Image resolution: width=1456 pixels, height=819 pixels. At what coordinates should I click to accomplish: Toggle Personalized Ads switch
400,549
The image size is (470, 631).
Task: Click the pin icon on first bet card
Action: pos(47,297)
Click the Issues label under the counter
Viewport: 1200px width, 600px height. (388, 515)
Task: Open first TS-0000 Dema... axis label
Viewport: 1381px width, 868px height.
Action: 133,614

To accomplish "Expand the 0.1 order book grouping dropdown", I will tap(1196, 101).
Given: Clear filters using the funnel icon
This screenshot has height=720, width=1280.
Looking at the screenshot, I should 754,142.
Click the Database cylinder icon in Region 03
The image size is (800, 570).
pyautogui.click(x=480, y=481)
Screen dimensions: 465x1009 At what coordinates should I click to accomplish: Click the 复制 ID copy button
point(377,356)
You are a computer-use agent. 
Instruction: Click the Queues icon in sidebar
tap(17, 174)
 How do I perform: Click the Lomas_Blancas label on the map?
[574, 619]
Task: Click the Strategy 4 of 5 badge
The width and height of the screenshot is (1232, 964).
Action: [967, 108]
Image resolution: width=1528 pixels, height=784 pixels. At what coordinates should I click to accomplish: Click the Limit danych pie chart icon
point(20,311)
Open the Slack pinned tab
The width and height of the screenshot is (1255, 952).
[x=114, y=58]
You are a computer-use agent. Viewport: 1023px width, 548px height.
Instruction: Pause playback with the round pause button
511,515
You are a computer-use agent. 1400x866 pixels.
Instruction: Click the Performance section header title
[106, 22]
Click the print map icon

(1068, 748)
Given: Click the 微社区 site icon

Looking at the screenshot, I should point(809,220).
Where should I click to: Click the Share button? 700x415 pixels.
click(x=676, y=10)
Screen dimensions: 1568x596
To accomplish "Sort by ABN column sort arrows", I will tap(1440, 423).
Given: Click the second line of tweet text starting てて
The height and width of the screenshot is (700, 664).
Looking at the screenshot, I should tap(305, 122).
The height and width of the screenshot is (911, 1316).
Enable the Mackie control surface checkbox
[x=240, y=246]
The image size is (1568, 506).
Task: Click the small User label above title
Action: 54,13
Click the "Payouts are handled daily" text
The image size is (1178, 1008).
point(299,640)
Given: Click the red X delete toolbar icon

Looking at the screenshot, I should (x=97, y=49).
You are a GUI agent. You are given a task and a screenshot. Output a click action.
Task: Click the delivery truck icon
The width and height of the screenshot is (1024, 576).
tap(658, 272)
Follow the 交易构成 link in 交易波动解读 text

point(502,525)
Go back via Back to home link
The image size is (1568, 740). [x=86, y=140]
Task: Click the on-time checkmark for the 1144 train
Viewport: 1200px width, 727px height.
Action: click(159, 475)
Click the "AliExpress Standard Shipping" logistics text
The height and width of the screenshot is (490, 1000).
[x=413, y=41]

● **Goal of the exercise**
Return the full material exactly.

● **Answer area**
Image resolution: width=1456 pixels, height=819 pixels. At what coordinates should I click to accomplish: Toggle Personalized Ads switch
400,549
The image size is (470, 631).
Task: Click the pin icon on first bet card
Action: pos(47,297)
Click the Issues label under the counter
Viewport: 1200px width, 600px height. (388, 515)
Task: Open first TS-0000 Dema... axis label
Viewport: 1381px width, 868px height.
Action: 133,614

To accomplish "Expand the 0.1 order book grouping dropdown", I will tap(1196, 101).
Given: Clear filters using the funnel icon
This screenshot has height=720, width=1280.
Looking at the screenshot, I should 754,142.
Click the Database cylinder icon in Region 03
The image size is (800, 570).
pyautogui.click(x=480, y=481)
Screen dimensions: 465x1009 At what coordinates should I click to accomplish: Click the 复制 ID copy button
point(377,356)
You are a computer-use agent. 
Instruction: Click the Queues icon in sidebar
tap(17, 174)
 How do I perform: Click the Lomas_Blancas label on the map?
[574, 619]
Task: Click the Strategy 4 of 5 badge
The width and height of the screenshot is (1232, 964).
Action: [967, 108]
Image resolution: width=1528 pixels, height=784 pixels. At what coordinates should I click to accomplish: Click the Limit danych pie chart icon
point(20,311)
Open the Slack pinned tab
The width and height of the screenshot is (1255, 952).
[x=114, y=58]
You are a computer-use agent. Viewport: 1023px width, 548px height.
Instruction: Pause playback with the round pause button
511,515
You are a computer-use agent. 1400x866 pixels.
Instruction: Click the Performance section header title
[106, 22]
Click the print map icon

(1068, 748)
Given: Click the 微社区 site icon

Looking at the screenshot, I should point(809,220).
Where should I click to: Click the Share button? 700x415 pixels.
click(x=676, y=10)
Screen dimensions: 1568x596
To accomplish "Sort by ABN column sort arrows", I will tap(1440, 423).
Given: Click the second line of tweet text starting てて
The height and width of the screenshot is (700, 664).
Looking at the screenshot, I should tap(305, 122).
The height and width of the screenshot is (911, 1316).
Enable the Mackie control surface checkbox
[x=240, y=246]
The image size is (1568, 506).
Task: Click the small User label above title
Action: 54,13
Click the "Payouts are handled daily" text
The image size is (1178, 1008).
point(299,640)
Given: Click the red X delete toolbar icon

Looking at the screenshot, I should (x=97, y=49).
You are a GUI agent. You are given a task and a screenshot. Output a click action.
Task: Click the delivery truck icon
The width and height of the screenshot is (1024, 576).
tap(658, 272)
Follow the 交易构成 link in 交易波动解读 text

point(502,525)
Go back via Back to home link
The image size is (1568, 740). [x=86, y=140]
Task: Click the on-time checkmark for the 1144 train
Viewport: 1200px width, 727px height.
Action: click(159, 475)
Click the "AliExpress Standard Shipping" logistics text
The height and width of the screenshot is (490, 1000).
[x=413, y=41]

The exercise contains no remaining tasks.